[start of Document text]
MARI YAMAGUCHI / AP 10aug04

MIHAMA, Japan - The faulty cooling pipe at the center of Japan's deadliest nuclear power plant accident had not been inspected since 1996, despite a warning last year that it was a safety threat, the plant operator said Tuesday.

Mihama, Japan Nuclear Plant Operator Delayed Safety Checks MARI YAMAGUCHI / AP 10aug04
Mihama, Japan Nuclear Plant Operator Delayed Safety Checks MARI YAMAGUCHI / AP 10aug04

The dangerously corroded pipe — which carried boiling water and superheated steam — burst at the Mihama reactor on Monday, burning to death at least four workers and injuring seven others, two of them seriously. No radiation was released, officials said.

The announcement came as dozens of police agents and nuclear energy officials arrived Tuesday at the plant in Mihama, about 200 miles west of Tokyo, to investigate operator Kansai Electric Power on suspicion of negligence resulting in death.

The accident and suspected lapses deepened concerns about the safety of Japan's 52 nuclear plants, which supply about a third of the country's electricity. Two workers died in a radioactive leak at a plant northeast of Tokyo in 1999.

It was unclear how the accident would affect the operation of Japan's other nuclear plants. The country's nuclear agency was considering a call for all plants to inspect their cooling pipes, a spokesman said.

Kansai Electric deputy plant manager Akira Kokado said private contractors conducting inspections for the company notified management in April 2003 that the cooling pipe was overdue for a thorough safety check.
[end of Document text]
Short task A |
According to the news report, how far is Mihama from Tokyo, and in which direction?
Short task B |
Transcribe the news report between "The announcement came" and "a spokesman said.", inclusive.
Answer using only the news report.
[start of Excerpted data]
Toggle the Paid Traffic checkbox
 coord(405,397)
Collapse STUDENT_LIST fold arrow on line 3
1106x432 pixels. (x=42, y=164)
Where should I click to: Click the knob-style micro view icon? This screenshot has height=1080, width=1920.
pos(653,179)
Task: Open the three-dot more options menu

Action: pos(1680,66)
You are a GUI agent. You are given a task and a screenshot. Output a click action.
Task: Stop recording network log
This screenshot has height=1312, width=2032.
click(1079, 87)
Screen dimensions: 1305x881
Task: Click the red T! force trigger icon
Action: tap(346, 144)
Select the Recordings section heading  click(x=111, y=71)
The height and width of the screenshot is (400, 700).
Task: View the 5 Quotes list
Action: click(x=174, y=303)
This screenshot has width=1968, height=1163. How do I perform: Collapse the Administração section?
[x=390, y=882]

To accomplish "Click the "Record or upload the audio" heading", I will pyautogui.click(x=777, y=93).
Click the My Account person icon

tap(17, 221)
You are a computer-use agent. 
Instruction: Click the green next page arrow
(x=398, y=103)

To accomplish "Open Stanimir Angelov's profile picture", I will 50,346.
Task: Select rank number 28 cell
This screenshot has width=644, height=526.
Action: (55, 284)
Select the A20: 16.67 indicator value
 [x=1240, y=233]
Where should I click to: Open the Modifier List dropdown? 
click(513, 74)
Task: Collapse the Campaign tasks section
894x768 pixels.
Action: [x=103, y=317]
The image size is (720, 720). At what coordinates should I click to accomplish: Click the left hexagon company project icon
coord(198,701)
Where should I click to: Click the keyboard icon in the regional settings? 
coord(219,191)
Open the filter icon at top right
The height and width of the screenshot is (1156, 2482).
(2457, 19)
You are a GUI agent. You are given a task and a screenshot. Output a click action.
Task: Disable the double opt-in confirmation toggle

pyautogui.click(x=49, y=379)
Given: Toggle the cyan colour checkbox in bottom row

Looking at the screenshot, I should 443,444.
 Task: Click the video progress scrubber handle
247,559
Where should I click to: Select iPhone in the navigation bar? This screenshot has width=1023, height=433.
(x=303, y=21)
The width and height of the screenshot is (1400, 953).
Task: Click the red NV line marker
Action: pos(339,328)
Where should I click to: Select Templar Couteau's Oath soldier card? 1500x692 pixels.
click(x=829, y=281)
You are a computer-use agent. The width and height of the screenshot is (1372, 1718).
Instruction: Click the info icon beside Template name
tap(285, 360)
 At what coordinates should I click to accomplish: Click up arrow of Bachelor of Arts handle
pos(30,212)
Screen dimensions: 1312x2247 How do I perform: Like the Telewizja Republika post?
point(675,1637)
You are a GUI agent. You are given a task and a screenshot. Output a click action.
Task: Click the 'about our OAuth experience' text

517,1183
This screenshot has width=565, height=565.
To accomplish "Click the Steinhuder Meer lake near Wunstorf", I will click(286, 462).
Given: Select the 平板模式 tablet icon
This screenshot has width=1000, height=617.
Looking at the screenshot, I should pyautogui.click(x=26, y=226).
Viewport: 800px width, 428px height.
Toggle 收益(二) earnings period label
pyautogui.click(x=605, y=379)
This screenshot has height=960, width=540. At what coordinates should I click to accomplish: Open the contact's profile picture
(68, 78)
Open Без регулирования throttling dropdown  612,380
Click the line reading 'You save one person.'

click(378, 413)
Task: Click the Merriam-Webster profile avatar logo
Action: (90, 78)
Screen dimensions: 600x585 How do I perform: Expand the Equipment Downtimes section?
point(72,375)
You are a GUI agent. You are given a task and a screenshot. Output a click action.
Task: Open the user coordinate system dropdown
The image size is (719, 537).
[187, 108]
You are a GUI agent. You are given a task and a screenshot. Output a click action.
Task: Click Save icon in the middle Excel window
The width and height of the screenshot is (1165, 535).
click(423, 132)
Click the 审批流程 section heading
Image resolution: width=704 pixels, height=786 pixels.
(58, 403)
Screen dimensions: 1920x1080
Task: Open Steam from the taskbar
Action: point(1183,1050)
[end of Excerpted data]
Final answer A |
About 200 miles west of Tokyo.

Final answer B |
The announcement came as dozens of police agents and nuclear energy officials arrived Tuesday at the plant in Mihama, about 200 miles west of Tokyo, to investigate operator Kansai Electric Power on suspicion of negligence resulting in death.

The accident and suspected lapses deepened concerns about the safety of Japan's 52 nuclear plants, which supply about a third of the country's electricity. Two workers died in a radioactive leak at a plant northeast of Tokyo in 1999.

It was unclear how the accident would affect the operation of Japan's other nuclear plants. The country's nuclear agency was considering a call for all plants to inspect their cooling pipes, a spokesman said.